On March 2, Telus will hike many of its TV deals by $2 to $3 a month.

The companies say the extra cash is needed to maintain and upgrade their services and networks.

But they're raising rates at a time when cord-cutting is gathering momentum.

According to its latest quarterly report, Rogers lost 128,000 cable customers in 2015, a drop of 6.3 per cent from the previous year. 

A recent internal CBC research report found that 16 per cent of Canadians didn't pay for a traditional TV service in 2014, up from 12 per cent in 2011.

The report's findings are based on a survey of 8,000 Canadians in the fall of 2014.

Interested cutters

The number of cord-cutters is still a drop in the bucket; roughly 11.5 million Canadian households still subscribe to traditional TV. But some of those customers are toying with the idea of cutting ties.

The CBC report also found that 20 per cent of TV subscribers say they're interested in cutting the cord.

For those people, could another small price hike be the final nudge?

"It could definitely push them over the edge, there's no question about that," says Mario Mota with the Ottawa-based media research firm Boon Dog Professional Services.

He points out that there's a growing number of streaming services that offer an abundance of content at a cheap price — a standard Netflix subscription costs $10 a month. Rogers's Shomi and Bell's CraveTV are even cheaper.

"It's a risky game in this environment when there is so much choice out there," says Mota about the current rate hikes.

An online Shaw Direct discussion forum shows some of the anger the company's latest TV bill hikes have sparked. A number of people threatened to cancel their service.

One irate subscriber complained to Shaw, "Customers know that prices are declining for content. You seem to be locked into a model that has no future."

Another customer told the company, "Pretty soon you will have priced yourself right out of business."

Point of no return

Stojanac says it's not even the $4 to $5 increase that's pushing him over the edge. It's the fact he already feels gouged by his cable company and now realizes "things aren't going to change."

Rogers says customers are getting a bang for their buck with more viewing options and added programming like live sports broadcasts and movies on demand.

"I still think we have a lot of content that they will want to pay for," says Rogers CEO Guy Laurence during last month's earnings call.

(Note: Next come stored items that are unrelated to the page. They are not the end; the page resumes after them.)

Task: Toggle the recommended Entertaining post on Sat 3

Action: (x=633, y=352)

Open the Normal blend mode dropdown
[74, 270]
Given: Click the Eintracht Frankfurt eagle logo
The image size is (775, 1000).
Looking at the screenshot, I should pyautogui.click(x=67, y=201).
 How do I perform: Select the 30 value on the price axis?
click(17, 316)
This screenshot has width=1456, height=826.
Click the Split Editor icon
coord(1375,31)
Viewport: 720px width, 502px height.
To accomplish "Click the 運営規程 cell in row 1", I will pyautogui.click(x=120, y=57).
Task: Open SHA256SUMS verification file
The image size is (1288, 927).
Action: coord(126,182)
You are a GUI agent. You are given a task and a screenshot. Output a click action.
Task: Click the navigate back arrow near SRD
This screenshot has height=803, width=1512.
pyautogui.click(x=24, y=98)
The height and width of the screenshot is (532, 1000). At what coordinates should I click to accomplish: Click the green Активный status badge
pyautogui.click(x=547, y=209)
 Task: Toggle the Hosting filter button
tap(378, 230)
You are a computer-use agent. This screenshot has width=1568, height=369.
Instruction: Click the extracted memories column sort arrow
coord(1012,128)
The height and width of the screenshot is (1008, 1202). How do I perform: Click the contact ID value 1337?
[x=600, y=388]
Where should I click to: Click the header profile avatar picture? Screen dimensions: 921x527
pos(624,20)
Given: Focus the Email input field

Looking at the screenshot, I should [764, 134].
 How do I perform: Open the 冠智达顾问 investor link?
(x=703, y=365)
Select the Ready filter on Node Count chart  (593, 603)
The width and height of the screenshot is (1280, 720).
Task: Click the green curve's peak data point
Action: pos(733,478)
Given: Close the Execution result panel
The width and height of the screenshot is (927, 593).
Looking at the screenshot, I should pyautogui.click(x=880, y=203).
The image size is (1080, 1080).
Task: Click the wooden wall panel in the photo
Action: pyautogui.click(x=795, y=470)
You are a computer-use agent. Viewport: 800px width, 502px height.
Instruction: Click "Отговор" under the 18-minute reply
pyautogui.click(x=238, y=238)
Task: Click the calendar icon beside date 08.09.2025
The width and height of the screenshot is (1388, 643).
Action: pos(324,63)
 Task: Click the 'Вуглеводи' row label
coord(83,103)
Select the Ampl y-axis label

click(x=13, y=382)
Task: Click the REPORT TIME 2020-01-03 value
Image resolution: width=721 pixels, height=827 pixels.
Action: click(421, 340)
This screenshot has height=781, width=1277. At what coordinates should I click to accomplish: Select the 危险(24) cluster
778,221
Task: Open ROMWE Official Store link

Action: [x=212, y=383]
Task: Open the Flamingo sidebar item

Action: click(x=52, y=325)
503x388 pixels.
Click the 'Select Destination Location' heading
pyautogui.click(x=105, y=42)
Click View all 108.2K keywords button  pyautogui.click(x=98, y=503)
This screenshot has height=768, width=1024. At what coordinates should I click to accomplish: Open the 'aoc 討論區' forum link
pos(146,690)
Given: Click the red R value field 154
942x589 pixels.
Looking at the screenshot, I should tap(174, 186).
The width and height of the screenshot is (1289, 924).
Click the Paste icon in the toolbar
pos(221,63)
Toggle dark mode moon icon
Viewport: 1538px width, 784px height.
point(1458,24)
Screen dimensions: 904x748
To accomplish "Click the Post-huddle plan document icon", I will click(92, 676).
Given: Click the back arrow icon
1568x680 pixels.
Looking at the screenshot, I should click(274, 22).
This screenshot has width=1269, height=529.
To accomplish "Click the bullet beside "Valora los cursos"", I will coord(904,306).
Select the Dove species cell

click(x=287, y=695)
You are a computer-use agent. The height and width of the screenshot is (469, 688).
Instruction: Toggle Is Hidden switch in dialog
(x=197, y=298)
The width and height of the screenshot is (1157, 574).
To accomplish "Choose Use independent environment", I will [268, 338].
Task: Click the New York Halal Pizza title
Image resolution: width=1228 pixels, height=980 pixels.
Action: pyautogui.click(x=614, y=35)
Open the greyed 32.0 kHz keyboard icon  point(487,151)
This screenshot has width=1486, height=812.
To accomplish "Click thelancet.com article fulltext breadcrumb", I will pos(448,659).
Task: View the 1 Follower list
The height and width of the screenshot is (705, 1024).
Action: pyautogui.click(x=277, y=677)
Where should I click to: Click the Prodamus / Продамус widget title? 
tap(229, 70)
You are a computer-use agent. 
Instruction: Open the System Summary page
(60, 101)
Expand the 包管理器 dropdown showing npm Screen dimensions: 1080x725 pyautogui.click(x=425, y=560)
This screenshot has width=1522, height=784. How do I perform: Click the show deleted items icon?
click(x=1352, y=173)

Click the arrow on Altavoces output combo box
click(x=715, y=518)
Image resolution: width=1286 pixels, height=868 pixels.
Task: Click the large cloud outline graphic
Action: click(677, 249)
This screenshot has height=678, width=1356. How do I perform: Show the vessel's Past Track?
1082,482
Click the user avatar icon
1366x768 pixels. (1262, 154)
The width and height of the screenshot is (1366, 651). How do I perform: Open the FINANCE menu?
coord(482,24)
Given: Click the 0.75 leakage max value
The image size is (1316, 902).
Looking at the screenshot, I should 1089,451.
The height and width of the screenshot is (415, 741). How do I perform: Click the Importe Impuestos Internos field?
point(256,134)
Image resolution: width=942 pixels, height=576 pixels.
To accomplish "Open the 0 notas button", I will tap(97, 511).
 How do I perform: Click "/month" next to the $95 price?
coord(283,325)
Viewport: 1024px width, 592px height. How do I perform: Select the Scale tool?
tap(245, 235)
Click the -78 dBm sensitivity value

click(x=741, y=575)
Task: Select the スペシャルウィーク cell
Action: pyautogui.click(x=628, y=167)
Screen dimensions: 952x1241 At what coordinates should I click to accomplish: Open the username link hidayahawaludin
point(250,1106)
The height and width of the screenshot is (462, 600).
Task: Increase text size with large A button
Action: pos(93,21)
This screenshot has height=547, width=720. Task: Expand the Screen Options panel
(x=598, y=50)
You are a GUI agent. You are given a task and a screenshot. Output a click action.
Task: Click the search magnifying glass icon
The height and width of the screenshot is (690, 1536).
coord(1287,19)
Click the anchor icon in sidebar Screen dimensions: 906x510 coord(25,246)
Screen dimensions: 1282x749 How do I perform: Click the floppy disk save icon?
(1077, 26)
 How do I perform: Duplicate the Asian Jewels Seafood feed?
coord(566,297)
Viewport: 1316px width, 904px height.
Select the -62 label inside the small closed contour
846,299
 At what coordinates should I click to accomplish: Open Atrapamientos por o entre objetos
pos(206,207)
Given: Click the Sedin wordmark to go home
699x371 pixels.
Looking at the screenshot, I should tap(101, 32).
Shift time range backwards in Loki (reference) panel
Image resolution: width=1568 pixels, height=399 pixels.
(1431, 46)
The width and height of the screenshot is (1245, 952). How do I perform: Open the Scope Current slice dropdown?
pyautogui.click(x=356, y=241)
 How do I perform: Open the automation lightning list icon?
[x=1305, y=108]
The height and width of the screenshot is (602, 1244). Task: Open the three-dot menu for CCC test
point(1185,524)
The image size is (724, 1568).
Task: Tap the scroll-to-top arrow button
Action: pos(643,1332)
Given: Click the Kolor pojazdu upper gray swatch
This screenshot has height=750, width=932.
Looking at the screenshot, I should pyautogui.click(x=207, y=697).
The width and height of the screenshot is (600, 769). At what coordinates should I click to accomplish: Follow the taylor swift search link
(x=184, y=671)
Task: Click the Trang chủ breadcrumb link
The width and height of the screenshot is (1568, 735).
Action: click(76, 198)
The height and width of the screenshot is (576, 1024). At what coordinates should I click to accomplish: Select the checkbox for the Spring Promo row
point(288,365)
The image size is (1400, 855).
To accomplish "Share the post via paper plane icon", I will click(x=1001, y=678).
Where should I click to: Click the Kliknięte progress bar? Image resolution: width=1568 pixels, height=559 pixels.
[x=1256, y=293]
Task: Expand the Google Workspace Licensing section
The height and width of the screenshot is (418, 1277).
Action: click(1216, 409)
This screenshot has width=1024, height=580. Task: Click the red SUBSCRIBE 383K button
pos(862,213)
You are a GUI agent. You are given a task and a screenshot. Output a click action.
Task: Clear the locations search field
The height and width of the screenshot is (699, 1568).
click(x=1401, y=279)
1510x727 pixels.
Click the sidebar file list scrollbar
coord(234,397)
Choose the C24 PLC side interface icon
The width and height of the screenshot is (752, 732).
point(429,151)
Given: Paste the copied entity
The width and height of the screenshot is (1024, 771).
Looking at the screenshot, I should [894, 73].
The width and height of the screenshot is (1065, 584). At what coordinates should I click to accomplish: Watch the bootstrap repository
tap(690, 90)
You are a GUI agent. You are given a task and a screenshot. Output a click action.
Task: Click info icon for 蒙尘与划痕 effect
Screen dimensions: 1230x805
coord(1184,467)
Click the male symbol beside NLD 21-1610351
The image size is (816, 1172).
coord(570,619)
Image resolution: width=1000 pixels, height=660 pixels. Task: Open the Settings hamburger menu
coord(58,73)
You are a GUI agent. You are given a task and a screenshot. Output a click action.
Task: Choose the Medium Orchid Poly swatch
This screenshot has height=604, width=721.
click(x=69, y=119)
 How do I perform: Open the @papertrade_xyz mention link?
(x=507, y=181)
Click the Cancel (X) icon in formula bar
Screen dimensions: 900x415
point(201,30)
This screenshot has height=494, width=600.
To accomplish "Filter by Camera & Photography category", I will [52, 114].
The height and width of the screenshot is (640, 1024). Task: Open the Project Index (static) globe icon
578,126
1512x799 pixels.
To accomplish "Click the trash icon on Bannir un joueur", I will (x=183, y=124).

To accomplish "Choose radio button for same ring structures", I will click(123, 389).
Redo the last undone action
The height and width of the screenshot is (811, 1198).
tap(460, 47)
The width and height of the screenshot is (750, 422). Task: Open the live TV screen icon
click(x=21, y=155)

Stojanac isn't buying in. He doesn't want more content; he just wants his favourite channels at a lower price.

There may still be hope. The CRTC is forcing TV providers to dole out more choice. By March 1, they must offer a so-called "skinny" basic TV package priced at $25 or less plus added individual or bundled pick-and-pay channels.

It might be an option for customers like Stojanac looking for a more selective, cheaper deal. But so far, the big TV providers have kept quiet about their plans. That makes it difficult for disgruntled customers facing bigger bills to plan ahead.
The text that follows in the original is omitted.